Nie zawsze dobre, ale zawsze tanie – narzędzia z Chin

Narzędzia są jak wino, dobre gdy są dobre i tanie (tak słyszałem)… Poniższe nabyłem w tym oraz w zeszłym roku na Aliexpress. Ale zakupy chińskich produktów robiłem również przez Banggood oraz Ebay. Większość zakupów okazała się trafiona. W tym poście (rozwojowym), zaprezentuje zarówno te, które mi się sprawdzają, jaki i te sprawiające więcej problemów. Czasami nawet więcej problemów niż pożytku. Będzie krótki opis, cena, link do sklepu, bo oferta może wygasnąć, a sklep tak szybko się nie zawinie, oraz ocena proporcji jakości do ceny w skali szkolnej. Myślę, że post może być dobrą pomocą, dla szukających dobrego wyposażenia w niskiej cenie.
===
■ Zadania ■
1/ Wymień wszystkie serwisy, w których według tekstu kupowano chińskie produkty.
2/ Przytocz dokładnie fragment tekstu: zacznij od słów zawierających „Narzędzia są jak”, a zakończ po słowach „w niskiej cenie.”.

■ Podane wiersze ■
===
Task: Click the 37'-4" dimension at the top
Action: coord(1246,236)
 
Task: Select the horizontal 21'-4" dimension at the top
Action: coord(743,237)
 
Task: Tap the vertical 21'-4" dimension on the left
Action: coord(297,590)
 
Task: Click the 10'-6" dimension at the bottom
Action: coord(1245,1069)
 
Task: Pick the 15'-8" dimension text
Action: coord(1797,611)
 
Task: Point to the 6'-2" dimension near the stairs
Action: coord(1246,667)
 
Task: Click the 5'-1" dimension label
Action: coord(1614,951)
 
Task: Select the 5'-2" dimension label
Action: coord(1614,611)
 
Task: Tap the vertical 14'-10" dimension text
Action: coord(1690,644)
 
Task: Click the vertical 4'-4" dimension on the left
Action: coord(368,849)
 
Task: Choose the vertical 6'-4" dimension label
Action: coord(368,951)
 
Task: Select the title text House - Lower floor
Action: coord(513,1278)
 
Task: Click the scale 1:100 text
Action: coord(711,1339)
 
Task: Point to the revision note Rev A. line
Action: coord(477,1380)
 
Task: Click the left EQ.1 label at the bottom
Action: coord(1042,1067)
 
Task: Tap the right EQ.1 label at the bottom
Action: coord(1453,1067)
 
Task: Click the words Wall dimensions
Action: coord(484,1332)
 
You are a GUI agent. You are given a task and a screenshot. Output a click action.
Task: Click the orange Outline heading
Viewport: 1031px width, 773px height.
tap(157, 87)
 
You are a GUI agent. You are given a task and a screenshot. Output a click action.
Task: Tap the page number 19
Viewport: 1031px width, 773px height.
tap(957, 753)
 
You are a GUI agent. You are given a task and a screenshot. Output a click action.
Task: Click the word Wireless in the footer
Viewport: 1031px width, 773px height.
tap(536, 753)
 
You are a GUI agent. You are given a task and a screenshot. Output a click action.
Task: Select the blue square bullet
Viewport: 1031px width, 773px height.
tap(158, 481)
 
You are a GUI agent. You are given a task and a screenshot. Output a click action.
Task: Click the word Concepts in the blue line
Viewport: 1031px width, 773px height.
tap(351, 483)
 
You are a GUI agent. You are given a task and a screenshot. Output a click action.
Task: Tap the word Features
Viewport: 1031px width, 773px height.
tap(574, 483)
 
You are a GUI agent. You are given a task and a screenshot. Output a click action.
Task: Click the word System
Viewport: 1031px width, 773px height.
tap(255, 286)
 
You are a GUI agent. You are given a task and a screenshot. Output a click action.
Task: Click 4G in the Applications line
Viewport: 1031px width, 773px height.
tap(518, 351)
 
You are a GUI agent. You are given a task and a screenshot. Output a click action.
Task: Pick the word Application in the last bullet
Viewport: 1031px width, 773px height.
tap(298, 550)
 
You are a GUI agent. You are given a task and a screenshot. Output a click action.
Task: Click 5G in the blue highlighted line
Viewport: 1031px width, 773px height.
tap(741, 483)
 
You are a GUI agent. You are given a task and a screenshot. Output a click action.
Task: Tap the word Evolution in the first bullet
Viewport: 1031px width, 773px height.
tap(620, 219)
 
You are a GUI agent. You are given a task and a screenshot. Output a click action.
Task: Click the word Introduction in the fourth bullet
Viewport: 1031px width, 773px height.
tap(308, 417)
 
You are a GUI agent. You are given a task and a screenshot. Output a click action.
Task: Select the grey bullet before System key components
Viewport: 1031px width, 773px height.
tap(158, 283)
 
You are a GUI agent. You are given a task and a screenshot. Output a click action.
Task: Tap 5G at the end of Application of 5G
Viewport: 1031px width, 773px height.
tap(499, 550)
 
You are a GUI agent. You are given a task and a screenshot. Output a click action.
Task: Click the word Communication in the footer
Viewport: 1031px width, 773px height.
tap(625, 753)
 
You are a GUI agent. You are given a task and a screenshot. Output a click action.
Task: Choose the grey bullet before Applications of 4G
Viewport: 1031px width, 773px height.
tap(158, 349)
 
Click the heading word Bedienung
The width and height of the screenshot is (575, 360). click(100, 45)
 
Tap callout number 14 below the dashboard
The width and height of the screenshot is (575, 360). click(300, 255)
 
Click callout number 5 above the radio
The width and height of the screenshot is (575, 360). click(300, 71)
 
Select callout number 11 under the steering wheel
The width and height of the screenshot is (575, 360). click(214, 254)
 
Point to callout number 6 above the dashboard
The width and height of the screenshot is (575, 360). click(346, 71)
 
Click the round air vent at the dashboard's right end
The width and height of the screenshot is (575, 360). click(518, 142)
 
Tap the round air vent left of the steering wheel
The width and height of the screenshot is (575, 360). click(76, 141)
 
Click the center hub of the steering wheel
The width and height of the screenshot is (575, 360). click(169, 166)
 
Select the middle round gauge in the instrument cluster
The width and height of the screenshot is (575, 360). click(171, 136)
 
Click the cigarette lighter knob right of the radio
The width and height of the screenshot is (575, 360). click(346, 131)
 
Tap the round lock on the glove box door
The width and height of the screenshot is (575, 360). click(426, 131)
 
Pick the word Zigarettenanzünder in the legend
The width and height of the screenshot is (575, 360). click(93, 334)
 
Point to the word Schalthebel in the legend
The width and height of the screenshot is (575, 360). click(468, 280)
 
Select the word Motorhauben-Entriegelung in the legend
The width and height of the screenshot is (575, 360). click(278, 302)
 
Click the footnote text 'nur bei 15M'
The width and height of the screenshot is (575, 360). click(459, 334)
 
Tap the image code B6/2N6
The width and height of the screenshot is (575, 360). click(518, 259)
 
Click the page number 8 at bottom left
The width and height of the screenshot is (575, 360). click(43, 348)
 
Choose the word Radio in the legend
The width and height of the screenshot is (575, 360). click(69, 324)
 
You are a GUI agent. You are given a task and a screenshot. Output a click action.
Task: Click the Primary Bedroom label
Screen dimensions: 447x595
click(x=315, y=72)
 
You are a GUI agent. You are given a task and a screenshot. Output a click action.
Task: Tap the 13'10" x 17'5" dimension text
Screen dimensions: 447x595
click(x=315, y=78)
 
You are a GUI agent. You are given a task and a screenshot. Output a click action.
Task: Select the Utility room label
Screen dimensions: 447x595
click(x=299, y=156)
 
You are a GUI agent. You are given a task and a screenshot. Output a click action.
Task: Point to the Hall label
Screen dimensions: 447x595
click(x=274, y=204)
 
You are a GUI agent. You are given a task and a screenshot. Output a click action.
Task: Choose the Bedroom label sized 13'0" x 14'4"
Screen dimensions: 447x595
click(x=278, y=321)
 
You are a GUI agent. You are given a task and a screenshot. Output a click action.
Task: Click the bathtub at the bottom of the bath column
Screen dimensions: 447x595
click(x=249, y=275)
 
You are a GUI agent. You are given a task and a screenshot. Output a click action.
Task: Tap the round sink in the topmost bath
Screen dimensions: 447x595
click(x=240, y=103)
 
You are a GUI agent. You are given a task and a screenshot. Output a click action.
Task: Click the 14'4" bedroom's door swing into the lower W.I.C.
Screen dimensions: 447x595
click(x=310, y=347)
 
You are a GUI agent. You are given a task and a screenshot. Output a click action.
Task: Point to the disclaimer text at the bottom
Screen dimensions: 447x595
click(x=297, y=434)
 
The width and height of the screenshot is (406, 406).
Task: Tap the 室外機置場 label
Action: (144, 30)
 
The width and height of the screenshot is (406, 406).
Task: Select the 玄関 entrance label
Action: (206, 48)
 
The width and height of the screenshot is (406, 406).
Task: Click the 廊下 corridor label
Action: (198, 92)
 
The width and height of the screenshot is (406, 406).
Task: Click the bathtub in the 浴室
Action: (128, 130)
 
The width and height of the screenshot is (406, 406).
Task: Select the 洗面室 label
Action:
===
■ Odpowiedzi ■
1/ Aliexpress, Banggood, Ebay

2/
Narzędzia są jak wino, dobre gdy są dobre i tanie (tak słyszałem)… Poniższe nabyłem w tym oraz w zeszłym roku na Aliexpress. Ale zakupy chińskich produktów robiłem również przez Banggood oraz Ebay. Większość zakupów okazała się trafiona. W tym poście (rozwojowym), zaprezentuje zarówno te, które mi się sprawdzają, jaki i te sprawiające więcej problemów. Czasami nawet więcej problemów niż pożytku. Będzie krótki opis, cena, link do sklepu, bo oferta może wygasnąć, a sklep tak szybko się nie zawinie, oraz ocena proporcji jakości do ceny w skali szkolnej. Myślę, że post może być dobrą pomocą, dla szukających dobrego wyposażenia w niskiej cenie.